Step 2, determining relevant prediction parameters of the regional traffic index;
usually, the traffic state change of 5-15 minutes continuously has certain stability and regularity. The regional traffic index prediction under the medium and long term angles aims at predicting the overall trend of the overall operation state of the road network of the next week region in advance, so that the traffic state at the future time can be accurately predicted in real time by taking 30 minutes as a prediction time interval on the basis of determining the operation characteristics and prediction requirements of the road network. In addition, the method only predicts the time period with strong prediction demand and obvious traffic flow change, and sets the prediction time period to be 18 hours from 5:00 in the morning to 23:00 in the evening.
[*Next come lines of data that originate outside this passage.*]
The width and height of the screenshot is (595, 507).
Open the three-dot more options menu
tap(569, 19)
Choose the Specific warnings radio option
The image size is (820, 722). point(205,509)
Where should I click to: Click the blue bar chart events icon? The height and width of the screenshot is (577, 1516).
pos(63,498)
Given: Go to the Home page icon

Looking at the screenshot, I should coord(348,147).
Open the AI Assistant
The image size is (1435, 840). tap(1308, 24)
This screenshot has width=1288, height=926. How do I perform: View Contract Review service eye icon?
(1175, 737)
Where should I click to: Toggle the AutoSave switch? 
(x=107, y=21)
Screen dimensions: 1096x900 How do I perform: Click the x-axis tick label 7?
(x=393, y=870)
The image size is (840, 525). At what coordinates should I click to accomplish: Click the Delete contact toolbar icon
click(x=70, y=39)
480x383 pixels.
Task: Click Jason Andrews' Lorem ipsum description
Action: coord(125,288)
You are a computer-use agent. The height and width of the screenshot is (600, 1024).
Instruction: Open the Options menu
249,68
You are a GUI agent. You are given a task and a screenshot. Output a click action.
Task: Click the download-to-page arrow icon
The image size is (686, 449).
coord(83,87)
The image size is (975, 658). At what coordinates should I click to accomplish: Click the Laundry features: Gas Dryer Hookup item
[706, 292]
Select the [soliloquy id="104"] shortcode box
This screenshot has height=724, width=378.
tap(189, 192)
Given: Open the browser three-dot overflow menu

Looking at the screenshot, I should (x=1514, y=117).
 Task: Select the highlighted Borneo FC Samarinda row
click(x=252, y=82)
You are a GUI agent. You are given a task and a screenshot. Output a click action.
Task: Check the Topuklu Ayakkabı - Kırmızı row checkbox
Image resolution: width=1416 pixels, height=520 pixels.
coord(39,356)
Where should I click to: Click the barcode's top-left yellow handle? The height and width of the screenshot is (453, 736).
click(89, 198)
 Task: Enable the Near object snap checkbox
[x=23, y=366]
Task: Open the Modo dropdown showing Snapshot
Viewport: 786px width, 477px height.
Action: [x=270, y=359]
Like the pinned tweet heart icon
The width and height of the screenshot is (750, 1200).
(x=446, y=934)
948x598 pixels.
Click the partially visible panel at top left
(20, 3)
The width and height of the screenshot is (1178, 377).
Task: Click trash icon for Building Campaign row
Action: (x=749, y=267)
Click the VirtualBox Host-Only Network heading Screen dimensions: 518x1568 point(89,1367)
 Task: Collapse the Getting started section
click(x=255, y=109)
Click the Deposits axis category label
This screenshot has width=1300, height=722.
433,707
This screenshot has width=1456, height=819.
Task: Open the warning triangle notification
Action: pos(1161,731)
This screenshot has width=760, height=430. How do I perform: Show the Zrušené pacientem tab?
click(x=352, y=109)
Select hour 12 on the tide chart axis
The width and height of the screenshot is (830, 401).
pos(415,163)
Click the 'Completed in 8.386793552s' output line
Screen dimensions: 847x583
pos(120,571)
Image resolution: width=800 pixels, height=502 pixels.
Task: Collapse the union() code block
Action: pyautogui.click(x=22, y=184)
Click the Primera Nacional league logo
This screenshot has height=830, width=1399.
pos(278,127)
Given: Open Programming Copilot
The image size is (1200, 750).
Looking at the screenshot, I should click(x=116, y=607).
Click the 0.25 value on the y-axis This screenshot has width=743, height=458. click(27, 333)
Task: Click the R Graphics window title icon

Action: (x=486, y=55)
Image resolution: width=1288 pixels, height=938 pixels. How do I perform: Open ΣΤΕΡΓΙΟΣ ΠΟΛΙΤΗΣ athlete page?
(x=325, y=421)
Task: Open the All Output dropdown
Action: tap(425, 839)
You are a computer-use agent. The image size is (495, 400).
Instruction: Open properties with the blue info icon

the raw data is preprocessed by screening, compensation, elimination, etc. according to the data preprocessing flow shown in fig. 2. The data set of the pre-treatment is shown in the following table:
TABLE 3 traffic index data (parts) of the pre-processed areas
Area name | Date and time | Traffic index | Congestion level |
Country trade area | 201703251800 | 7.3 | 3 |
Country trade area | 201703251805 | 7.5 | 3 |
Country trade area | 201703251810 | 7.6 | 3 |
Country trade area | 201703251815 | 7.8 | 3 |
Country trade area | 201703251820 | 7.6 | 3 |
Then, a historical data factor attribute set is constructed, taking a country trade region as an example, and the region ID is numbered 18. Sample data are shown in the following table:
table 4 training sample data example
and integrating the factor attribute set and the preprocessed regional traffic index data to be used as a training sample library required by the prediction work. Inquiring the date attribute of the prediction week, the weather condition, the large-scale activity and other related information, and predicting the regional traffic index according to the prediction flow shown in fig. 3.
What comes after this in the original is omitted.